I Drove a Family Friend to A&E – and his condition shifted from peaky to barely responsive on the way.
This individual has long been known as a larger than life character. Sharp and not prone to sentiment – and hardly ever declining to an extra drink. At family parties, he is the person chatting about the newest uproar to catch up with a regional politician, or entertaining us with stories of the outrageous philandering of assorted players from the local club for forty years.
Frequently, we would share Christmas morning with him and his family, then departing for our own celebrations. But, one Christmas, about 10 years ago, when he was supposed to be meeting family abroad, he tumbled down the staircase, whisky in one hand, a suitcase gripped in the other, and broke his ribs. The hospital had patched him up and told him not to fly. Thus, he found himself back with us, trying to cope, but looking increasingly peaky.
As Time Passed
The hours went by, however, the stories were not coming in their typical fashion. He insisted he was fine but his condition seemed to contradict this. He attempted to go upstairs for a nap but couldn’t; he tried, cautiously, to eat Christmas lunch, and did not manage.

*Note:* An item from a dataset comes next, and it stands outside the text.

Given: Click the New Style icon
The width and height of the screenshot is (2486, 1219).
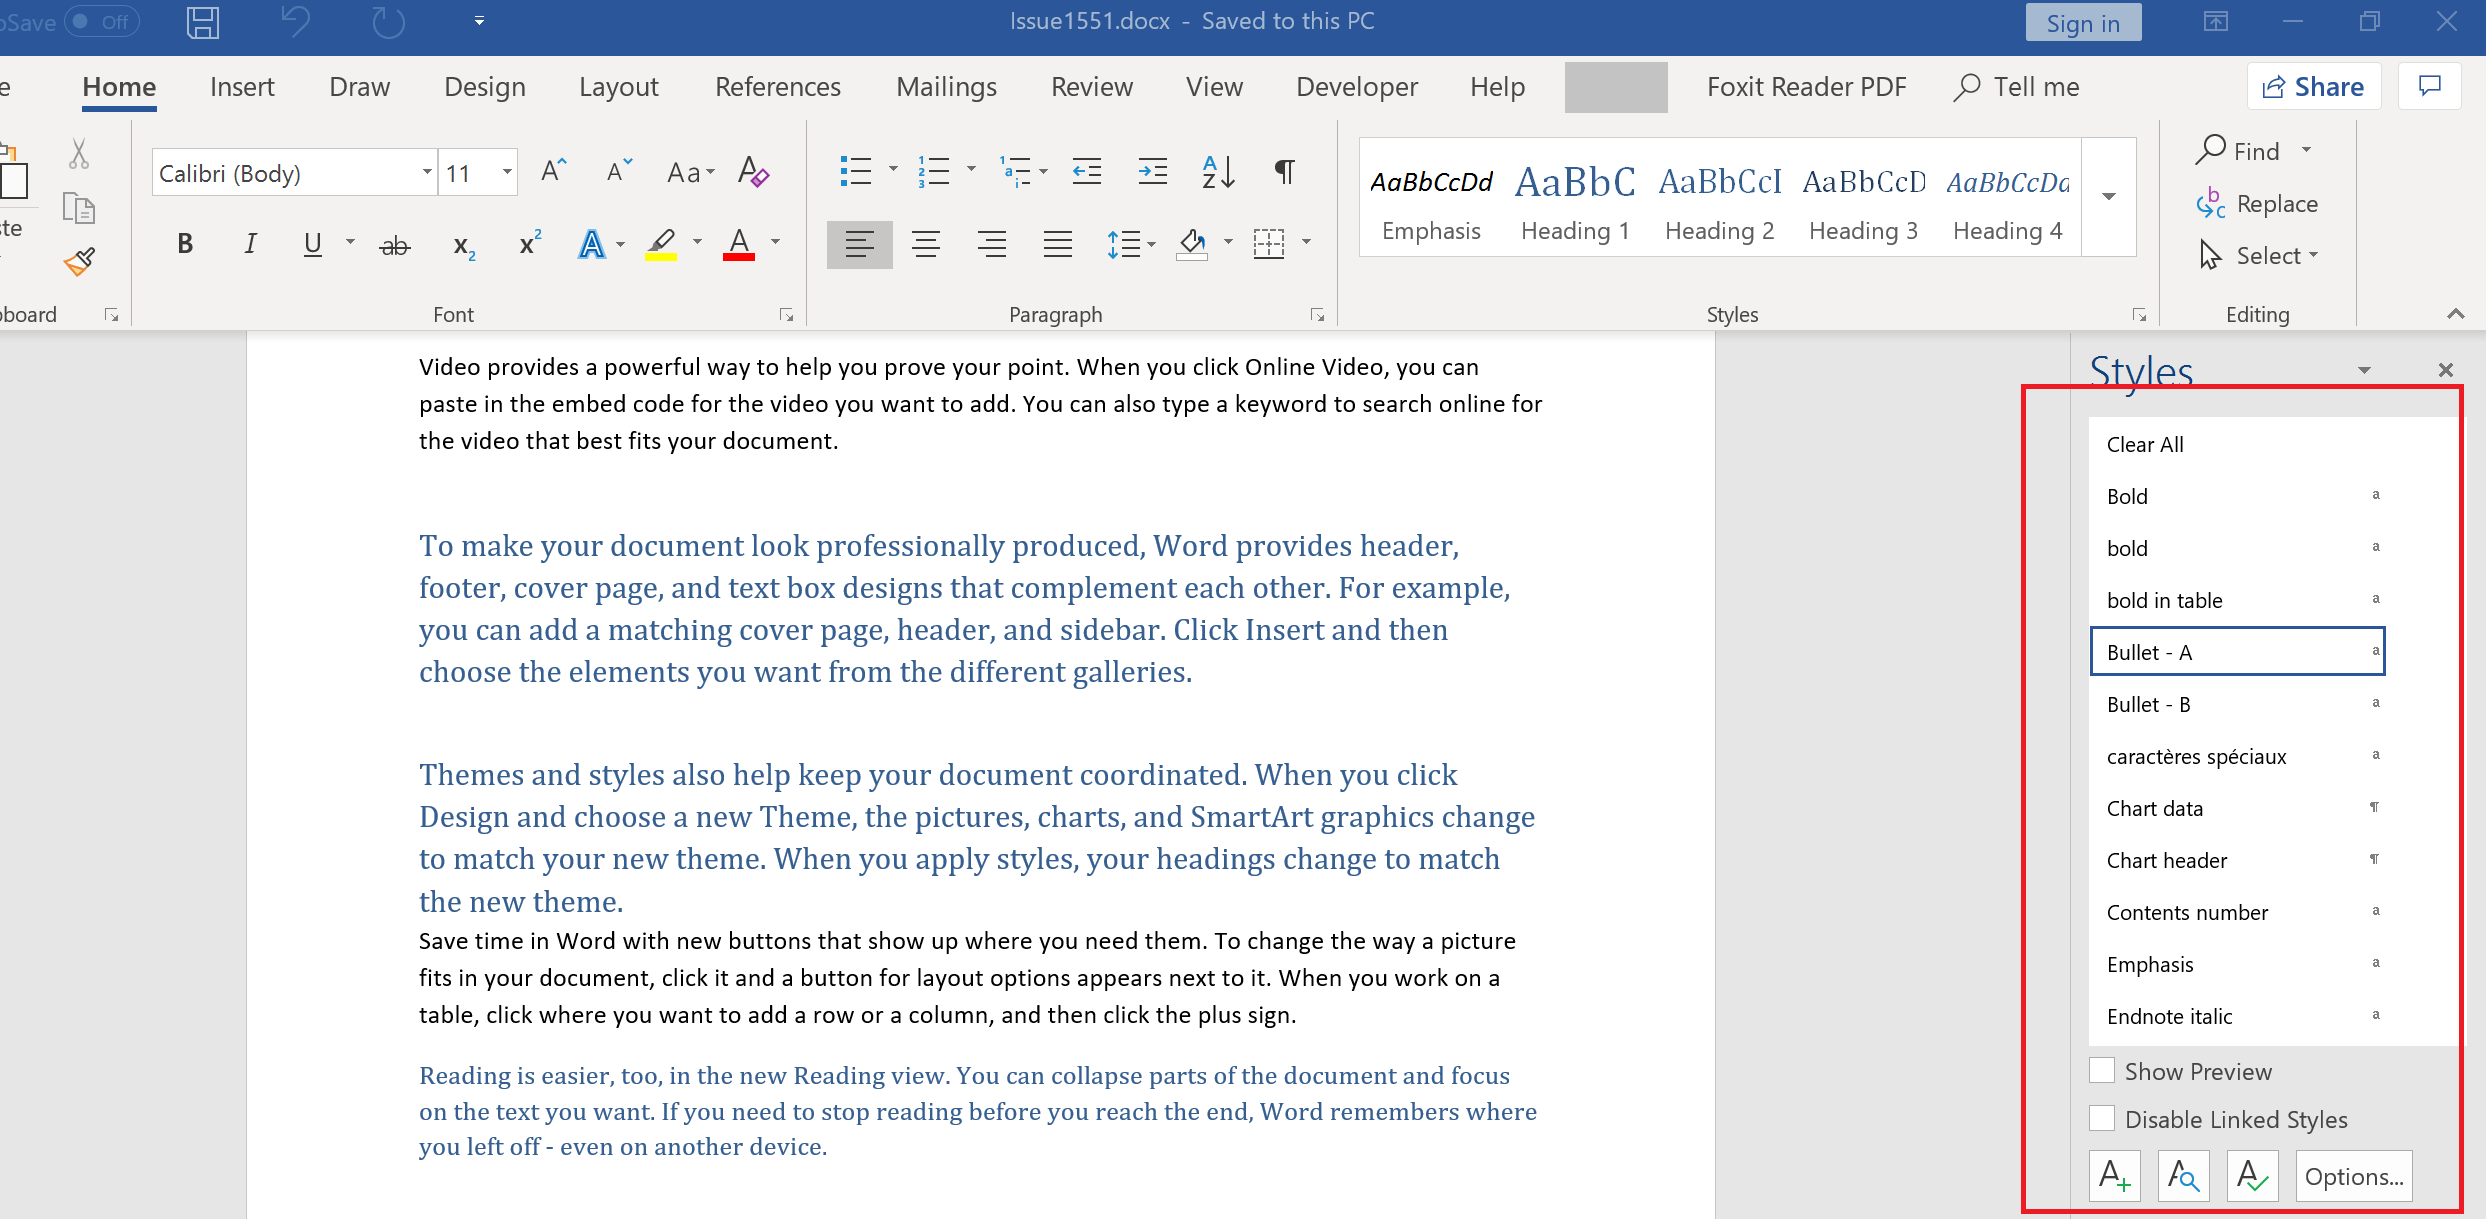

Thus, prior to me managing to put on a festive hat, my mother and I made the choice to drive him to the emergency room.
We considered summoning an ambulance, but what would the wait time be on Christmas Day?
A Deteriorating Condition
By the time we got there, he had moved from being peaky to barely responsive. Other outpatients helped us get him to a ward, where the distinctive odor of hospital food and wind was noticeable.
Different though, was the spirit. There were heroic attempts at holiday cheer all around, even with the pervasive depressing and institutional feel; decorations dangled from IV poles and bowls of Christmas pudding congealed on bedside tables.
Positive medical attendants, who undoubtedly would have preferred to be at home, were moving busily and using that charming colloquial address so peculiar to the area: “duck”.
Heading Home for Leftovers
When visiting hours were over, we headed home to lukewarm condiments and Christmas telly. We watched something daft on television, likely a mystery drama, and played something even dafter, such as Sheffield’s take on Monopoly.
By then it was quite late, and it had begun to snow, and I remember having a sense of anticlimax – was Christmas effectively over for us?
The Aftermath and the Story
Although our friend eventually recovered, he had actually punctured a lung and subsequently contracted DVT. And, even if that particular Christmas isn’t a personal favourite, it has gone down in family lore as “the Christmas I saved a life”.
Whether that’s strictly true, or involves a degree of exaggeration, is not for me to definitively say, but the story’s yearly repetition has done no damage to my pride. And, as our friend always says: “don’t let the truth get in the way of a good story”.